Dia mengibas pelan tangannya ke samping. “Tidak perlu, Ayah. Aku sudah melihatnya.”
Sekali lagi, dia menatap Clara dari jauh, kali ini dengan sorot mata yang sulit diartikan—mungkin amarah, mungkin penilaian, mungkin... rasa ingin tahu yang berbahaya.

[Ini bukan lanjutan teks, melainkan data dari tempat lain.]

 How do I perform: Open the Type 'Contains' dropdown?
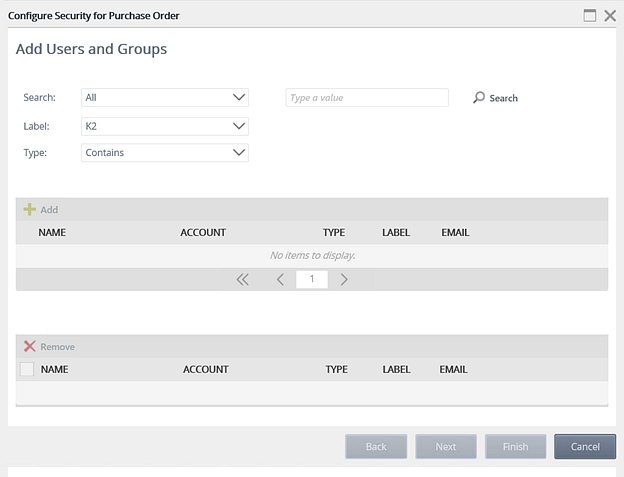(x=165, y=153)
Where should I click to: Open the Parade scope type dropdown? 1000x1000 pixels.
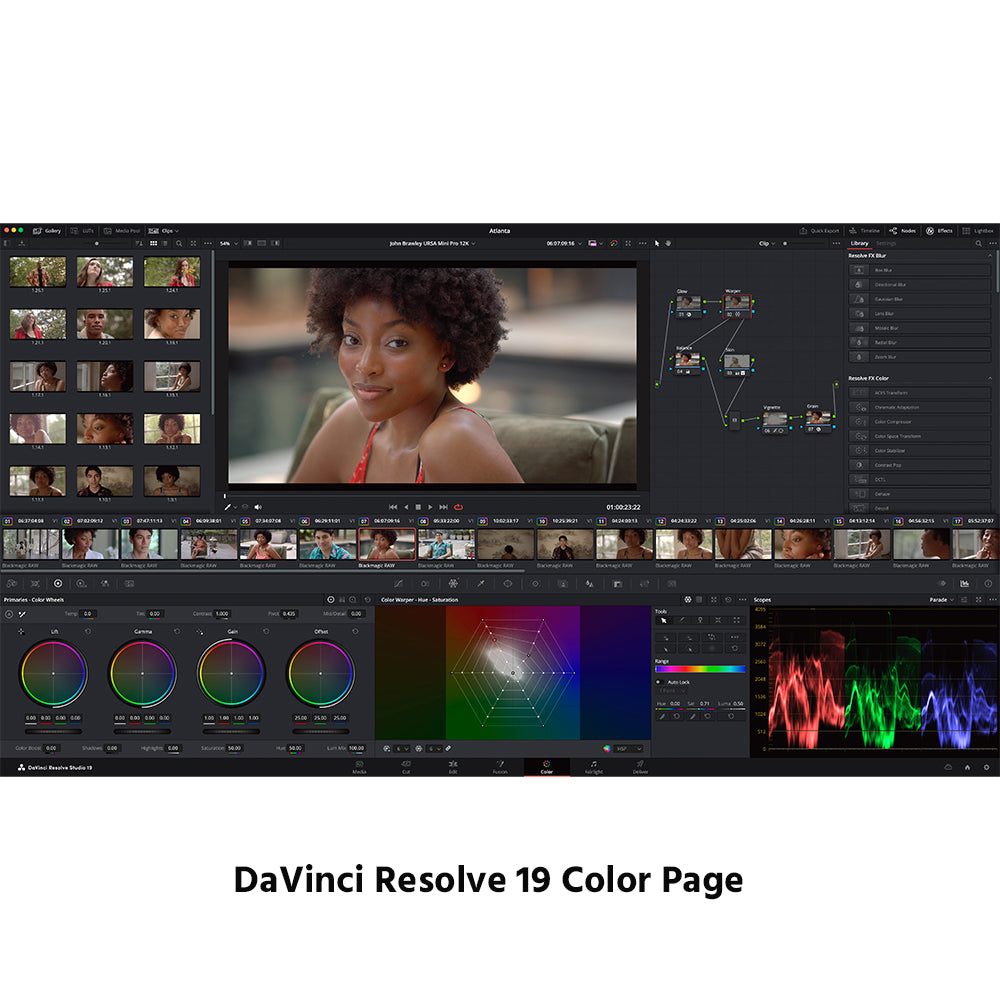[x=942, y=599]
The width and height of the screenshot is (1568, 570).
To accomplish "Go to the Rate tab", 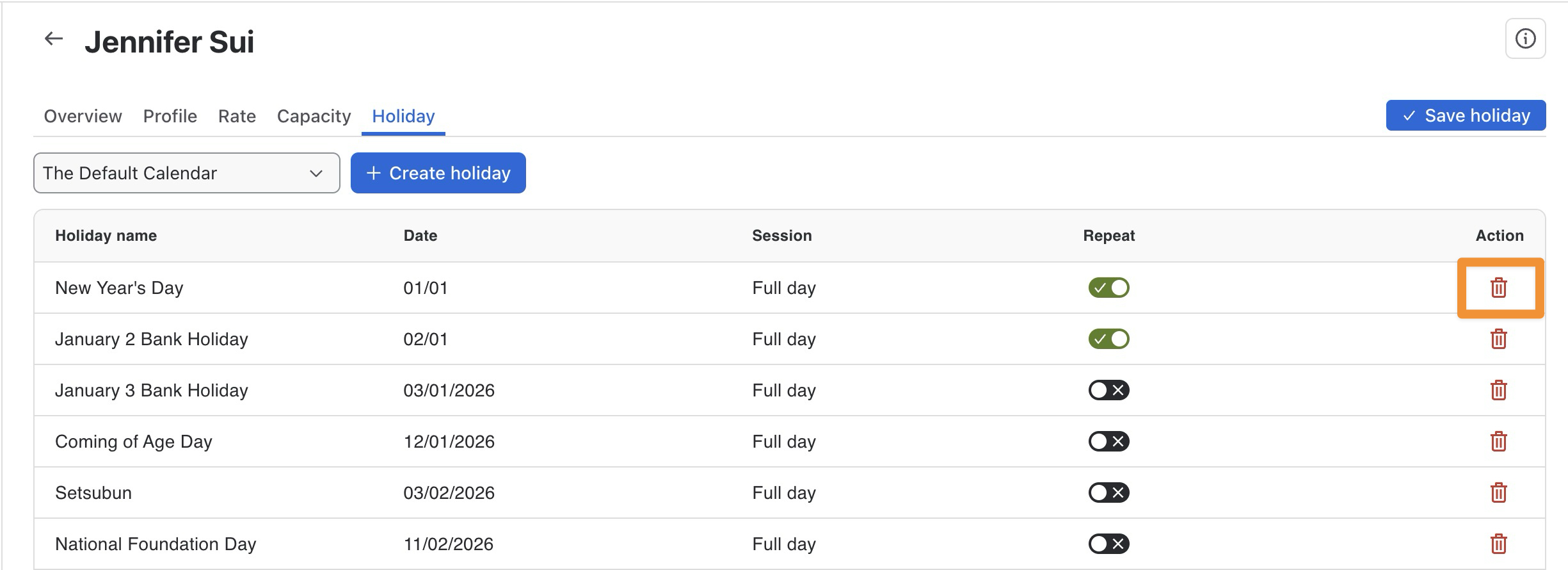I will coord(237,116).
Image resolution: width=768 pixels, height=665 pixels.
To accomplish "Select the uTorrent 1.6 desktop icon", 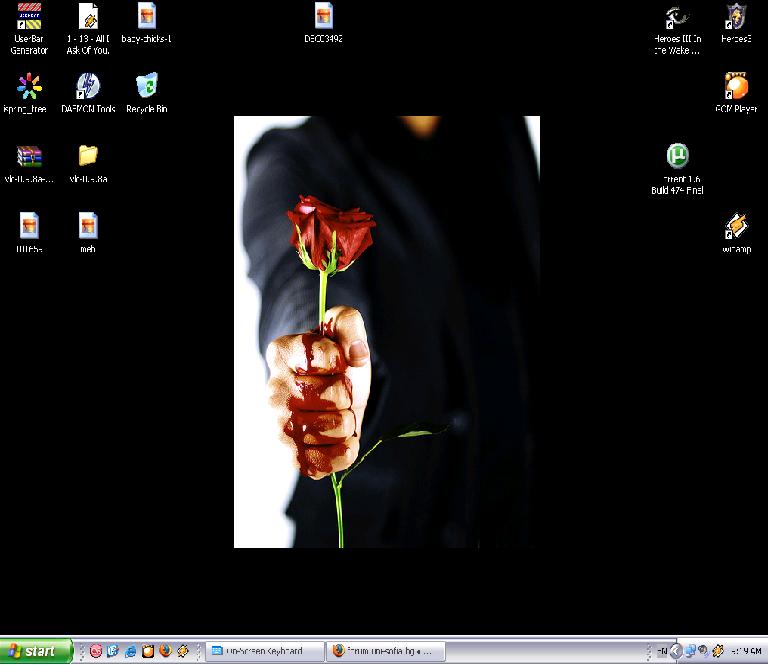I will coord(677,157).
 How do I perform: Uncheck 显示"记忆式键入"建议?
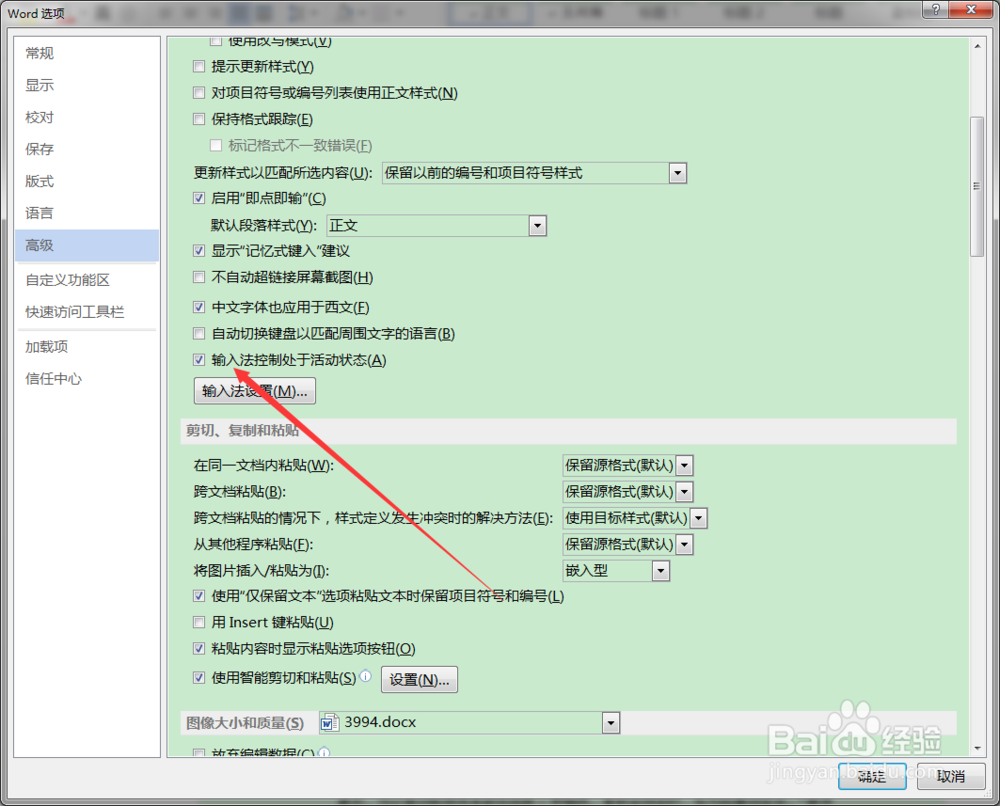[x=198, y=250]
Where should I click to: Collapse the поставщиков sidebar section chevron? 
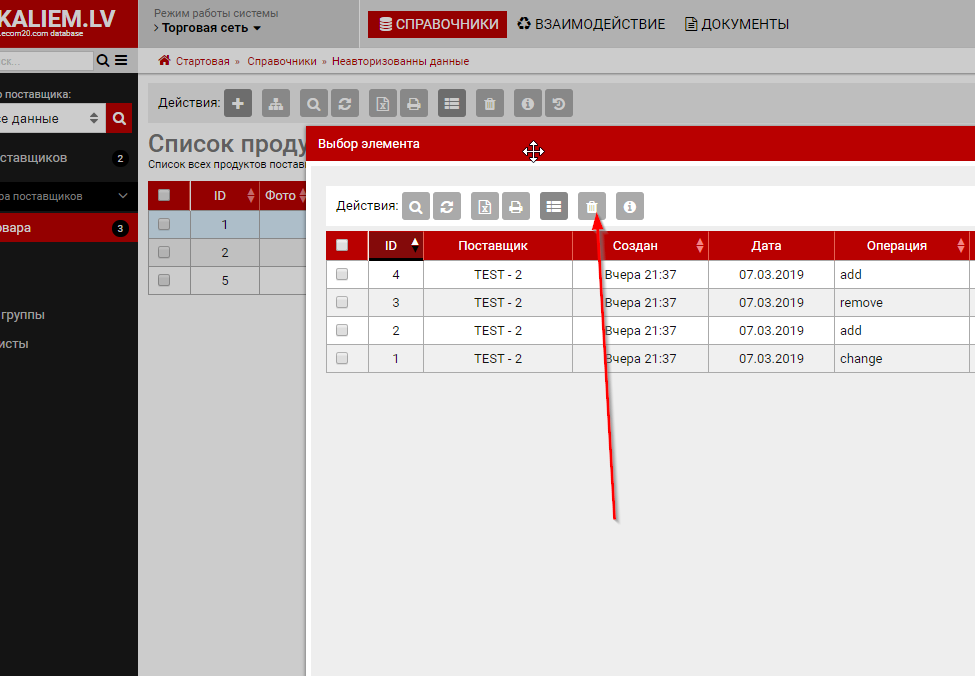[122, 196]
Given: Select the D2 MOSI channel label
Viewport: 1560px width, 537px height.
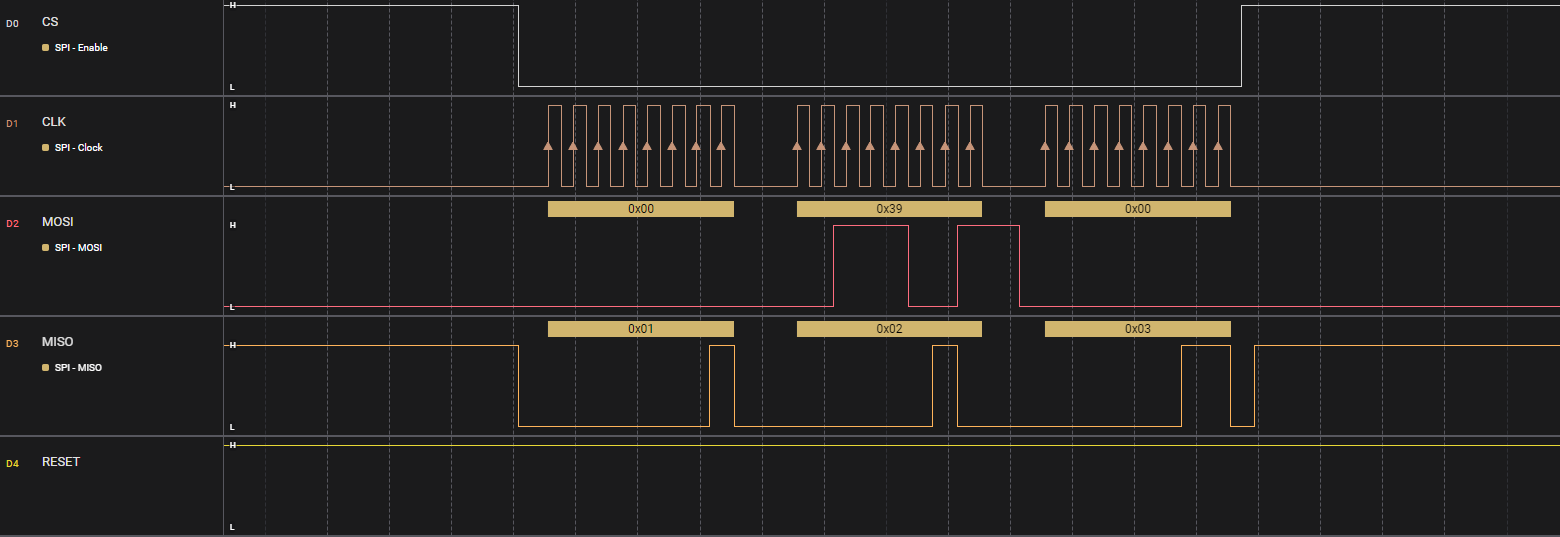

Setelah itu, Olivia menoleh ke arah para pelayannya yang membawa koper-koper elegan berwarna coklat tua. Dia melangkah maju.
“Ayah, aku akan menginap di sini selama beberapa hari. Jadi aku ingin langsung ke kamarku untuk membersihkan diri.”
Astalfo mengangguk. “Baiklah, biarkan Hermas yang mengantarmu.”
Tanpa menunggu lebih lama, Olivia dan para pelayannya menaiki tangga. Langkahnya tetap elegan dan ringan, tapi terasa seperti desiran pisau yang meluncur di udara.
Dan akhirnya—momen itu tiba.
Mereka berpapasan.
Olivia, Herald, dan Clara. Di tengah tangga lebar, tepat di sisi jendela kaca berbingkai ukiran emas.
Tak ada kata. Tak ada sapa. Hanya tatapan.
Mata Olivia bertemu dengan milik Clara, lalu sedikit melirik Herald. Tidak ada senyum, tidak ada salam, tidak ada rasa hangat keluarga yang menyapa. Hanya... ketegangan yang menekan udara di antara mereka.
Dan momen itu berlalu.
Langkah-langkah sepatu Olivia menjauh, meninggalkan Herald dan Clara dalam diam yang lebih berat dari sebelumnya.